● STUDY MATERIAL:
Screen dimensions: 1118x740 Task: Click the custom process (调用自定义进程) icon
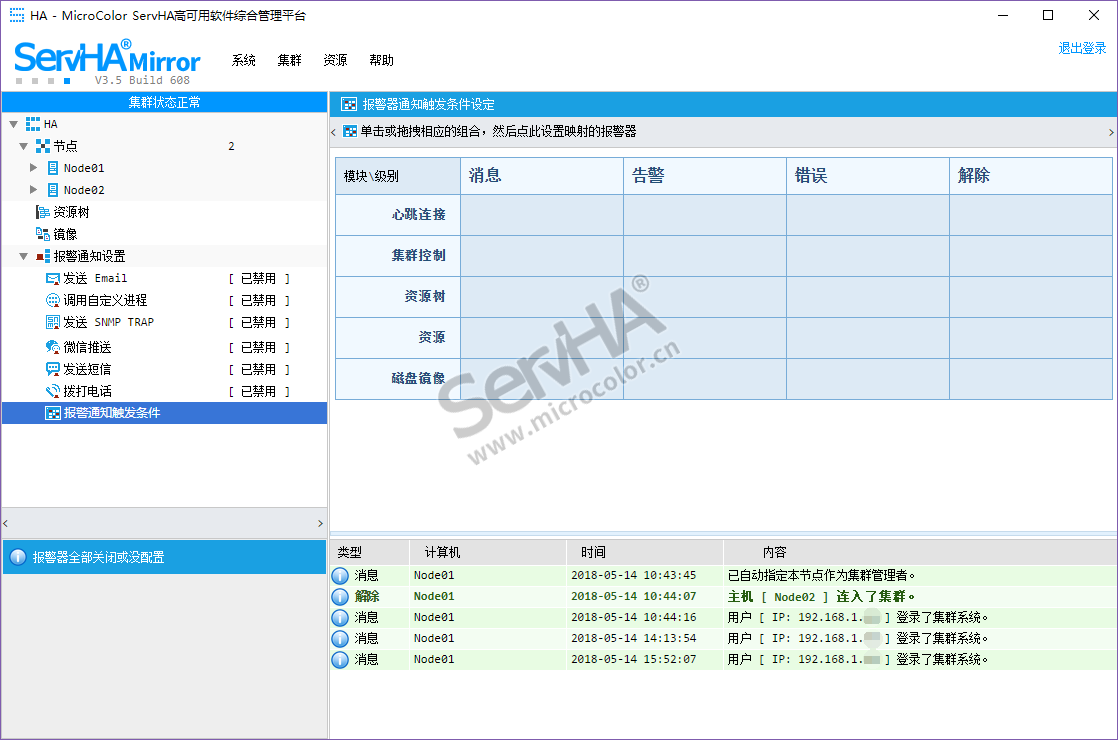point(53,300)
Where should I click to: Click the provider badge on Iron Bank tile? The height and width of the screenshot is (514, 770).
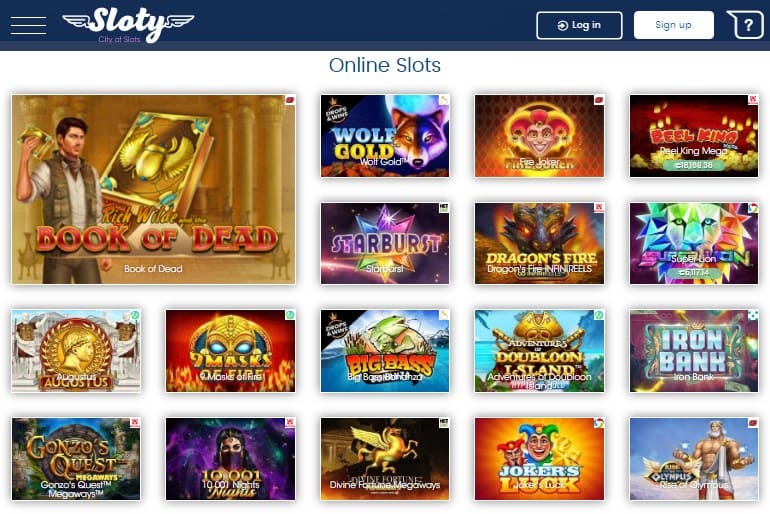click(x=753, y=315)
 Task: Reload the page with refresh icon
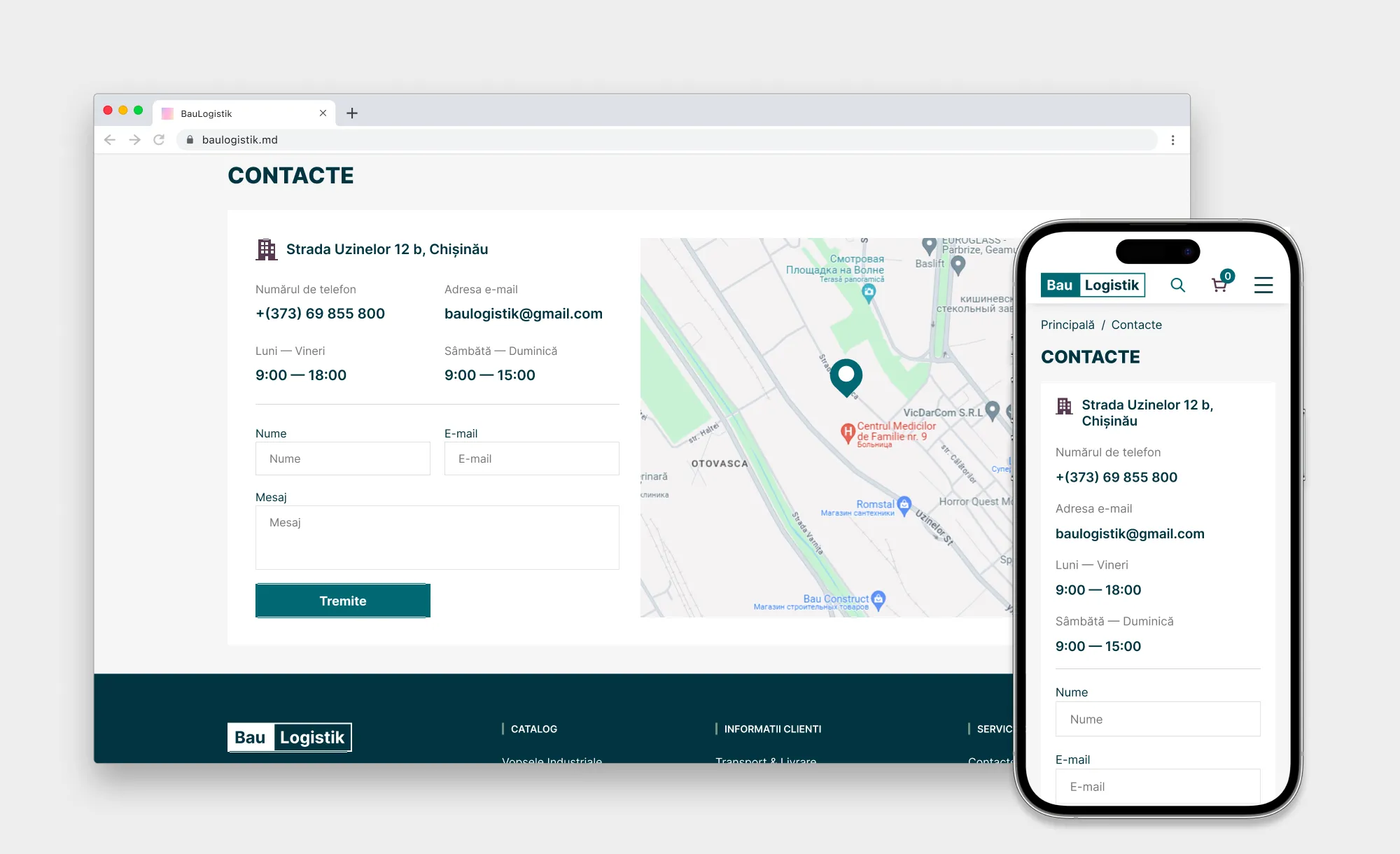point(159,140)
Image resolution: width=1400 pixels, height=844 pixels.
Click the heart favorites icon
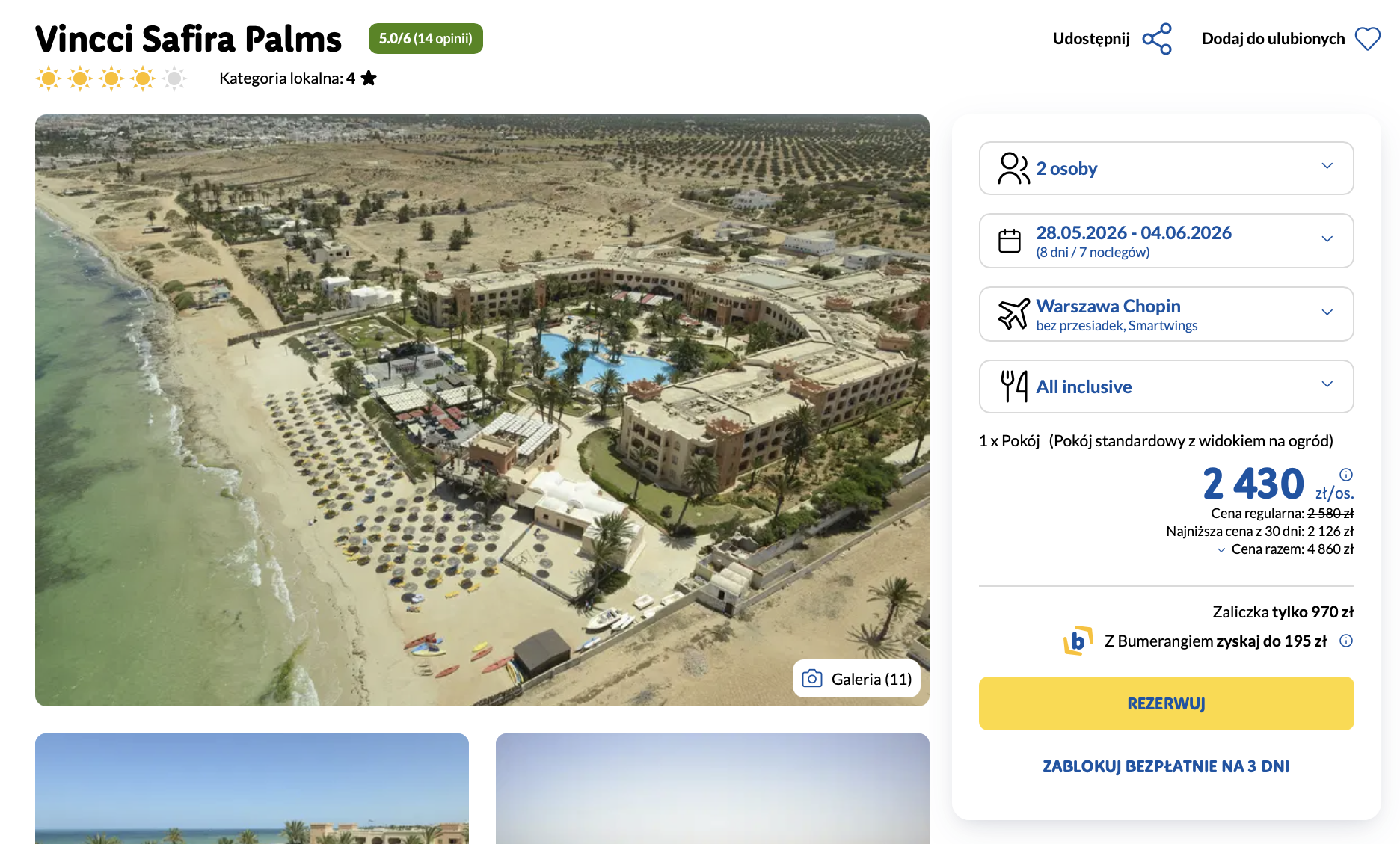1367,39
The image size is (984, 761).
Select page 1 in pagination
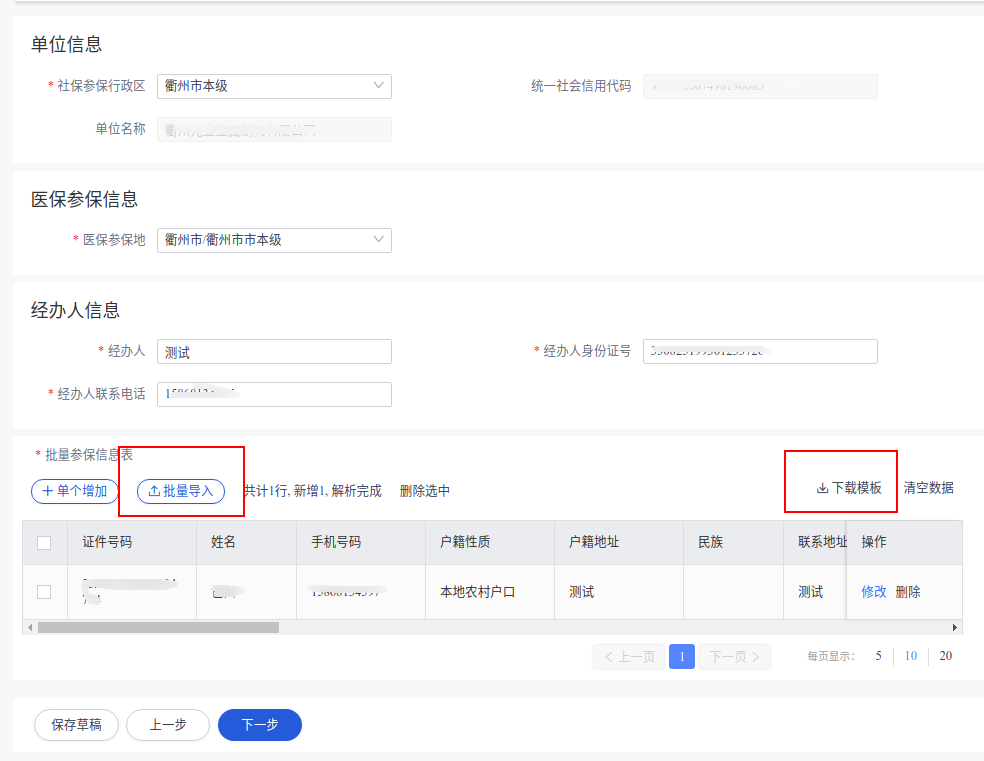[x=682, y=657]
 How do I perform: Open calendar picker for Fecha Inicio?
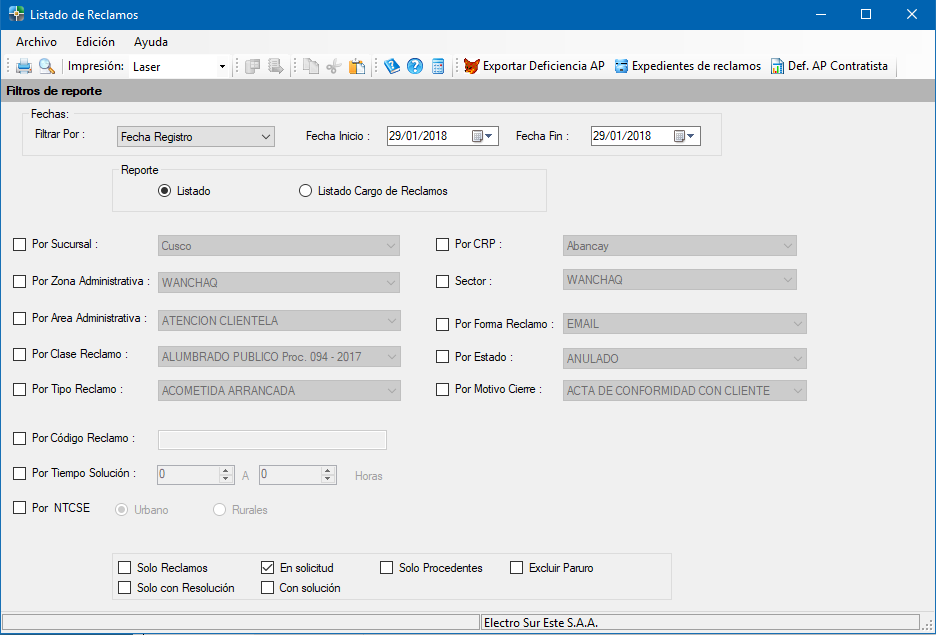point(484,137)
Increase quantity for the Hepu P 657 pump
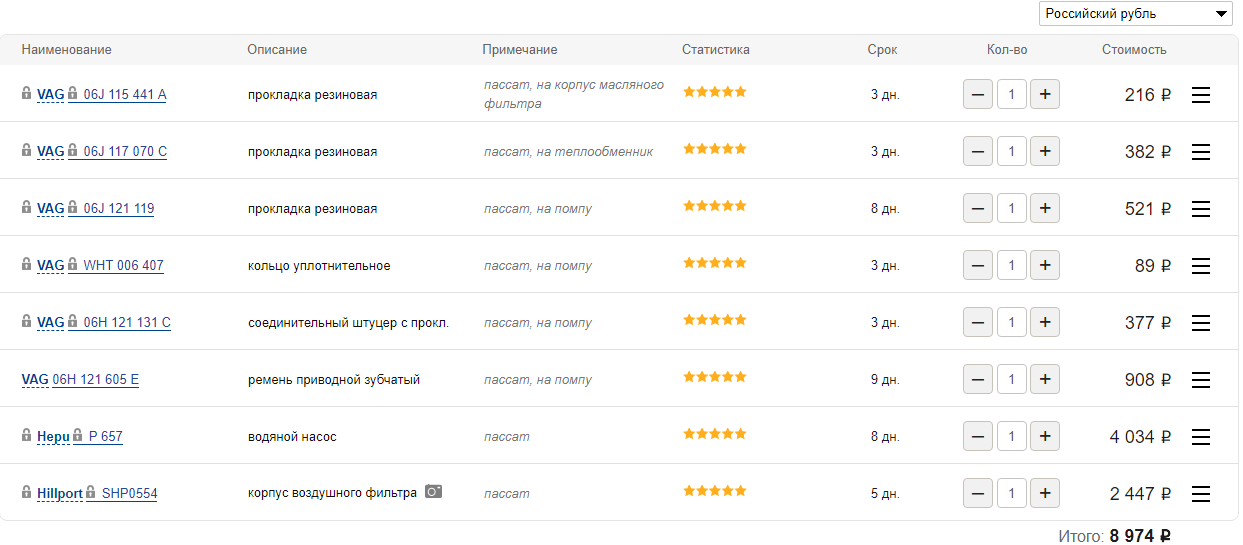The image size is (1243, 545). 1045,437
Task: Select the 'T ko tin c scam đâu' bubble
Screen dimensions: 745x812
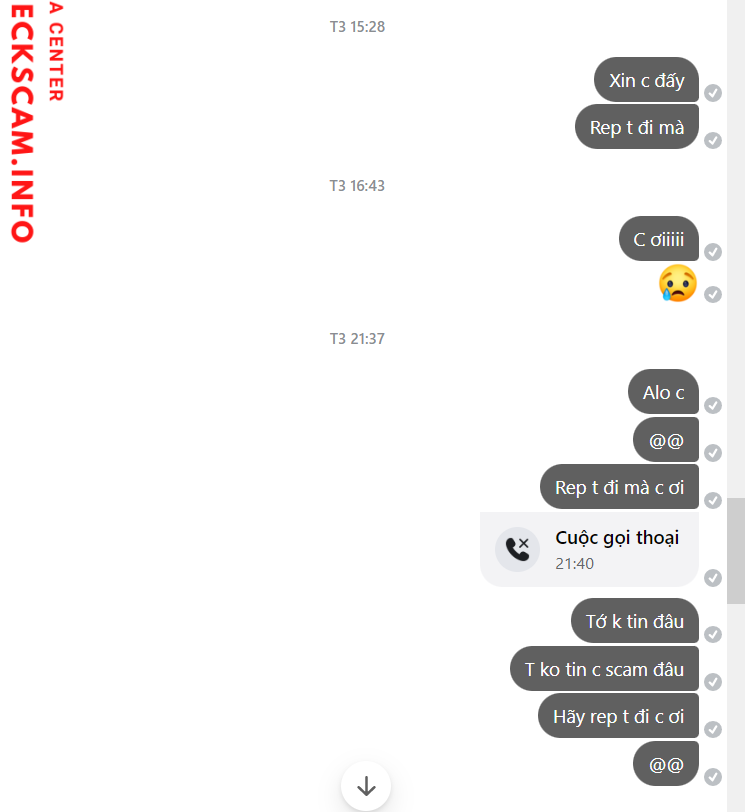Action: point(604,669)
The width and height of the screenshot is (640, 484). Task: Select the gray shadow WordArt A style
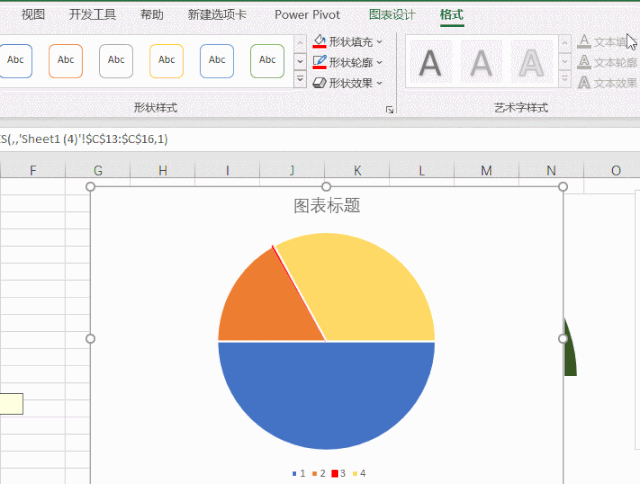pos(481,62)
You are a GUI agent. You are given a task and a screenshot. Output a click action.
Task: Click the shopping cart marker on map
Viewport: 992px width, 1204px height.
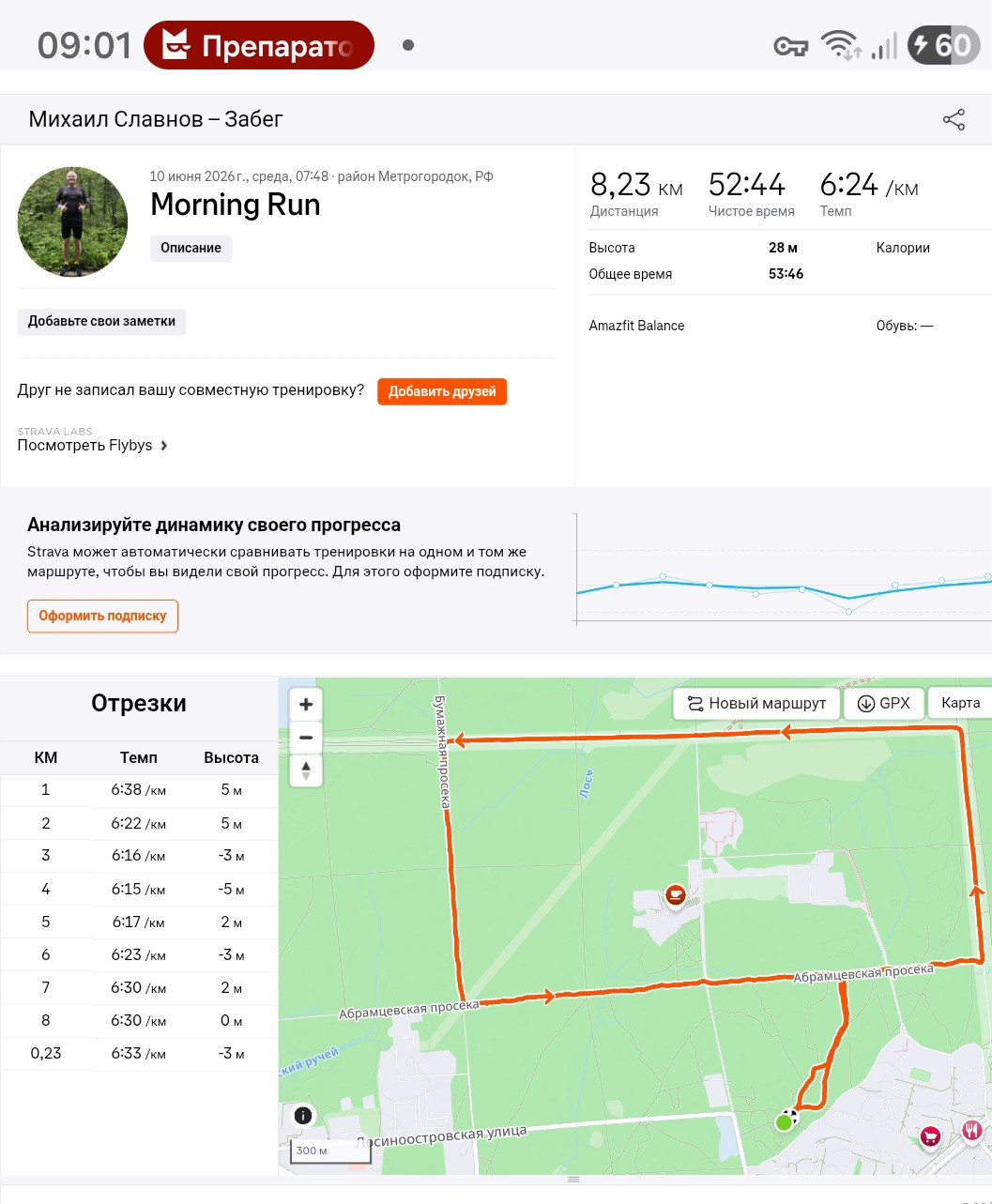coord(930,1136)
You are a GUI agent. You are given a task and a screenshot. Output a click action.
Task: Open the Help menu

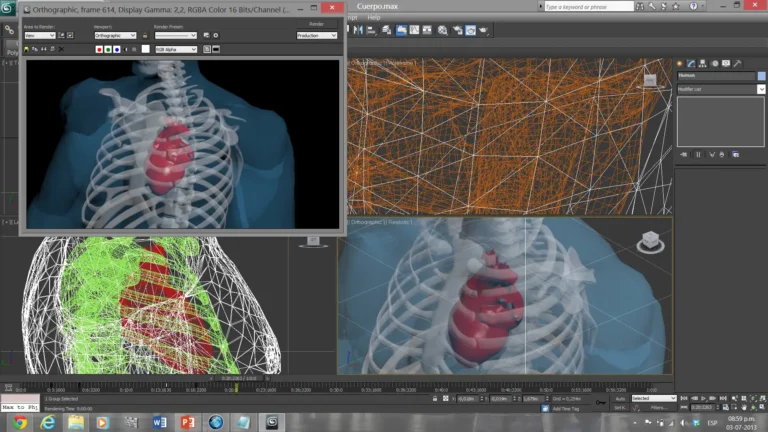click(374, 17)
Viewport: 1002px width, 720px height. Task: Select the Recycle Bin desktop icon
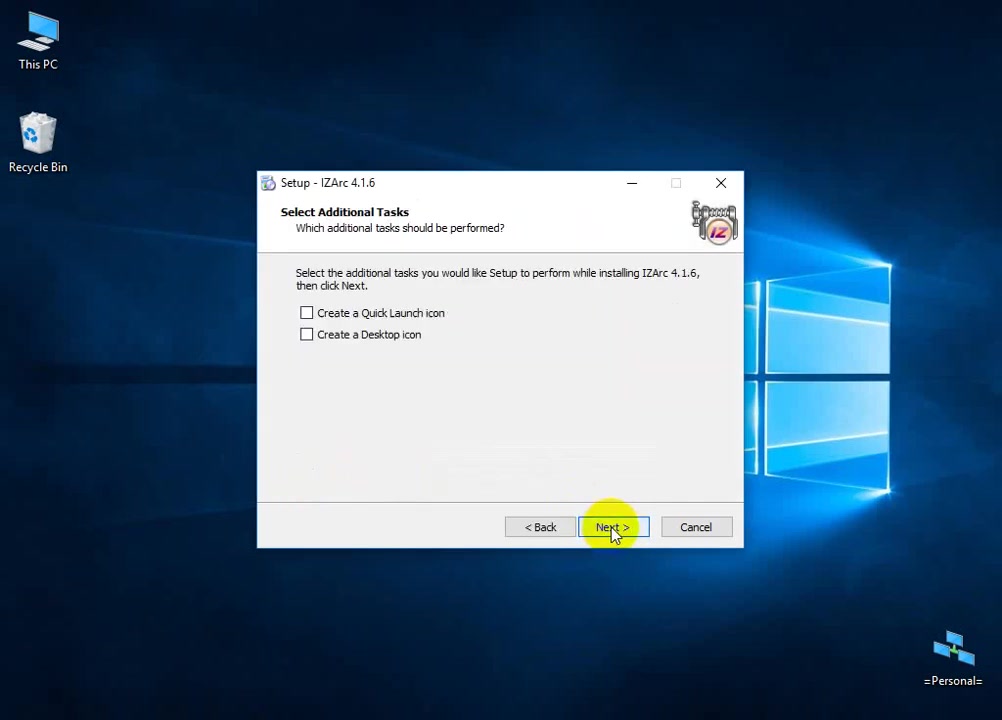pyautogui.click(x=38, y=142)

● PROBLEM: Every record must be duplicated exactly, except for the pictures, which are left out.

● SOLUTION FOR THIS EXERCISE:
Screen dimensions: 1118x740 Task: Click the custom process (调用自定义进程) icon
point(53,300)
Where should I click to: Click the provider badge on Iron Bank tile? The height and width of the screenshot is (514, 770).
click(x=753, y=315)
 Task: Reload the page with refresh icon
point(159,140)
Image resolution: width=1400 pixels, height=844 pixels.
Click the heart favorites icon
1367,39
The image size is (984, 761).
Select page 1 in pagination
[x=682, y=657]
 How do I perform: Open calendar picker for Fecha Inicio?
point(484,137)
Increase quantity for the Hepu P 657 pump
The image size is (1243, 545). 1045,437
Task: Select the 'T ko tin c scam đâu' bubble
Screen dimensions: 745x812
Action: point(604,669)
The width and height of the screenshot is (640, 484). Task: Select the gray shadow WordArt A style
pos(481,62)
You are a GUI agent. You are given a task and a screenshot. Output a click action.
Task: Click the shopping cart marker on map
Viewport: 992px width, 1204px height.
coord(930,1136)
You are a GUI agent. You are given a task and a screenshot. Output a click action.
Task: Open the Help menu

click(374, 17)
Viewport: 1002px width, 720px height. Task: Select the Recycle Bin desktop icon
pyautogui.click(x=38, y=142)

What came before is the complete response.